■ **RECORDS FOR THE TASK**

---

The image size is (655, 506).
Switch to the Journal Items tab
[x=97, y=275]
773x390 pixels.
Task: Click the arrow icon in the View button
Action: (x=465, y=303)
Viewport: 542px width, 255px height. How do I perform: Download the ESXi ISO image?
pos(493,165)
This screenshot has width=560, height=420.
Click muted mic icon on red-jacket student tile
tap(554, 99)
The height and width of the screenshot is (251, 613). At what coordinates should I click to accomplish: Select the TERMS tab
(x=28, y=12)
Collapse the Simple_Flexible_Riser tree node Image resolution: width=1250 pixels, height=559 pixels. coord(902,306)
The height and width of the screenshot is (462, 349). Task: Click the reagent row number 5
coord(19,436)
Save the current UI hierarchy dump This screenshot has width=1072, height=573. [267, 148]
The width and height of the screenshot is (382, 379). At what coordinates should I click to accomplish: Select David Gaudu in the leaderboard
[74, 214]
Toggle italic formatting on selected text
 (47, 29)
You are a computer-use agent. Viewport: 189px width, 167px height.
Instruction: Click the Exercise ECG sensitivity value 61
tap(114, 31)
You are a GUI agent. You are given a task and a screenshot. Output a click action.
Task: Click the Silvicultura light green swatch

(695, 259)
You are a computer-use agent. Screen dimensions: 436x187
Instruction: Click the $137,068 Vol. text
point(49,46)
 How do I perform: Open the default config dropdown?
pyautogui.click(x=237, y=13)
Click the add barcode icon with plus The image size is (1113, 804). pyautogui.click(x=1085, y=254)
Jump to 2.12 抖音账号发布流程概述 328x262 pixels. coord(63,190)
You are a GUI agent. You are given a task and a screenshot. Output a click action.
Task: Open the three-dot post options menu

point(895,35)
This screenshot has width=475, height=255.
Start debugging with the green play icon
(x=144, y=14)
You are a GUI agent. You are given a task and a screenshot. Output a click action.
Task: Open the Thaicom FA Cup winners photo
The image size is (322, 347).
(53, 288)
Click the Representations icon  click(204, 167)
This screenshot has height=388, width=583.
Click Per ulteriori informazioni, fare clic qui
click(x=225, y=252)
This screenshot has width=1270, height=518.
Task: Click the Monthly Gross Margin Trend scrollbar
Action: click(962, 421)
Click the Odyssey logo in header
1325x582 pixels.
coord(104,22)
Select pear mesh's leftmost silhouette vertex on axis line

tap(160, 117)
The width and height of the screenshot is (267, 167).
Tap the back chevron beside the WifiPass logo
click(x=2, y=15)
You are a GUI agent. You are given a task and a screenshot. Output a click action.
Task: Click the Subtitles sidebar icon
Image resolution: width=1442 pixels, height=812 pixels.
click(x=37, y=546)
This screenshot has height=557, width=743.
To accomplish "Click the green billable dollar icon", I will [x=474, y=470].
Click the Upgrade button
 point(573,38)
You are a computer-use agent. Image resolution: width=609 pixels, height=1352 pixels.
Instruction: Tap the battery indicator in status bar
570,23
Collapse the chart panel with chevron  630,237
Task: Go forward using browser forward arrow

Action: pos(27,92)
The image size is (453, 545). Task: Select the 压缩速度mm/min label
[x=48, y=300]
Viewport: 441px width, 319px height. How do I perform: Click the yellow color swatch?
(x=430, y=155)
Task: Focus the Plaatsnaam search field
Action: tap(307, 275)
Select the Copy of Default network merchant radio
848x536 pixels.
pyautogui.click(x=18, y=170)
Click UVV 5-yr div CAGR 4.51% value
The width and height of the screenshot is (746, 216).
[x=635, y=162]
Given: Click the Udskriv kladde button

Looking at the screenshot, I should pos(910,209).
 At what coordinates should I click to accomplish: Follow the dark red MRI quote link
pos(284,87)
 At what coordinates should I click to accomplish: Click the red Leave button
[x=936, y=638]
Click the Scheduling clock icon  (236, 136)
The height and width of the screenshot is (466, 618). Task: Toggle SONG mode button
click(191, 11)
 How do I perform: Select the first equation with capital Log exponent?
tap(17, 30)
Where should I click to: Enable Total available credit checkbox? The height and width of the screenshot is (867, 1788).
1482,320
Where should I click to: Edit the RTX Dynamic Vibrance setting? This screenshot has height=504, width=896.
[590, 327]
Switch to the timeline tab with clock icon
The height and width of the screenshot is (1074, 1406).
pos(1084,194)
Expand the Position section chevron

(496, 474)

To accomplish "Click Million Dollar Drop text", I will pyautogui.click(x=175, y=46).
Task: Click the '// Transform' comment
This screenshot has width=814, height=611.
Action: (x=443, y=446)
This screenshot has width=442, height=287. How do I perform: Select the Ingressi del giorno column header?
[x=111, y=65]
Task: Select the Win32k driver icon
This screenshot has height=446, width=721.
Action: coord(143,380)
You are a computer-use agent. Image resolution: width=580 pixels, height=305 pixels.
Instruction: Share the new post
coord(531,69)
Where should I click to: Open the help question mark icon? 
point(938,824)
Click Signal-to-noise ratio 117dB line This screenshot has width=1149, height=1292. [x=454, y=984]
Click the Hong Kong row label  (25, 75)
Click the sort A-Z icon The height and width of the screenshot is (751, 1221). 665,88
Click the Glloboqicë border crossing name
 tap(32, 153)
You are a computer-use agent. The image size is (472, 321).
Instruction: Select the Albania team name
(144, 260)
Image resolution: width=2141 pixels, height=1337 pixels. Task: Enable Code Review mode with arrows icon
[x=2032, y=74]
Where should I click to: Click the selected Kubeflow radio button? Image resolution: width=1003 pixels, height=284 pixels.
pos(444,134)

---

■ **WHAT YOU WILL DO**
List each line of the records above that contains the string "button", copying every such line in full.

■ **WRITTEN RESPONSE**
Task: Click the arrow icon in the View button
Click the Upgrade button
Given: Click the Udskriv kladde button
 At what coordinates should I click to accomplish: Click the red Leave button
The height and width of the screenshot is (466, 618). Task: Toggle SONG mode button
Where should I click to: Click the selected Kubeflow radio button? Image resolution: width=1003 pixels, height=284 pixels.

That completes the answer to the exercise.